Extract each line from the items below that contains the word "screenshot". Case counts.
-- -- --
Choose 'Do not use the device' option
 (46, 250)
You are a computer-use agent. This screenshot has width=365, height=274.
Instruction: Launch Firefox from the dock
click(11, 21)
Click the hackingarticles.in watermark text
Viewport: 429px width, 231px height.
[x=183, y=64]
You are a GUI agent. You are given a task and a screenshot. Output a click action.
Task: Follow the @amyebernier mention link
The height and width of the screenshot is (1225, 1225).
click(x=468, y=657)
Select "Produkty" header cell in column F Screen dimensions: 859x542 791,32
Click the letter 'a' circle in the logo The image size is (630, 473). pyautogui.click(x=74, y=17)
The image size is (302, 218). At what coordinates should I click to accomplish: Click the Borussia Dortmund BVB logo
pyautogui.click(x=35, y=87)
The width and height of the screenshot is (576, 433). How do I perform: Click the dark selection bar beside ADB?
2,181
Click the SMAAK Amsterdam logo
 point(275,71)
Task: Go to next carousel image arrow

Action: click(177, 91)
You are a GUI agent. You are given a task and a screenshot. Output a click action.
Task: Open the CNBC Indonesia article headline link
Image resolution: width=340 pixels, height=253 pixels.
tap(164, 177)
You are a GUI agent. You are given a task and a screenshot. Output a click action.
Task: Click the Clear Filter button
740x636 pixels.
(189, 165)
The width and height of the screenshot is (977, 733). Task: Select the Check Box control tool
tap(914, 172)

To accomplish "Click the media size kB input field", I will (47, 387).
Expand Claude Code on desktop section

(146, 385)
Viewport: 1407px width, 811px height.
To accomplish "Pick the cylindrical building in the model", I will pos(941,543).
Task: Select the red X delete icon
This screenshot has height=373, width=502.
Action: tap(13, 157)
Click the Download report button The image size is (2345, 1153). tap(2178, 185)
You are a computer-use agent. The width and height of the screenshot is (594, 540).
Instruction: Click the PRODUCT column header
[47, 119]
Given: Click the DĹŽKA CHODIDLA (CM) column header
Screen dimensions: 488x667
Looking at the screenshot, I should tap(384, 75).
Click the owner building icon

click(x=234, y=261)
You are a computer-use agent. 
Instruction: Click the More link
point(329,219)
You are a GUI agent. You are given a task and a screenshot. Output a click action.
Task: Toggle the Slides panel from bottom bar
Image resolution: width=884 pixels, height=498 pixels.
-- -- --
● Completed exercise:
You are a computer-use agent. This screenshot has width=365, height=274.
You are a GUI agent. You are given a task and a screenshot. Output a click action.
The height and width of the screenshot is (1225, 1225).
The width and height of the screenshot is (576, 433). How do I perform: Click the dark selection bar beside ADB?
You are a GUI agent. You are given a task and a screenshot. Output a click action.
You are a GUI agent. You are given a task and a screenshot. Output a click action.
The width and height of the screenshot is (977, 733). Task: Select the Check Box control tool
This screenshot has height=373, width=502.
You are a computer-use agent. The width and height of the screenshot is (594, 540).
Looking at the screenshot, I should tap(384, 75).
You are a GUI agent. You are given a task and a screenshot. Output a click action.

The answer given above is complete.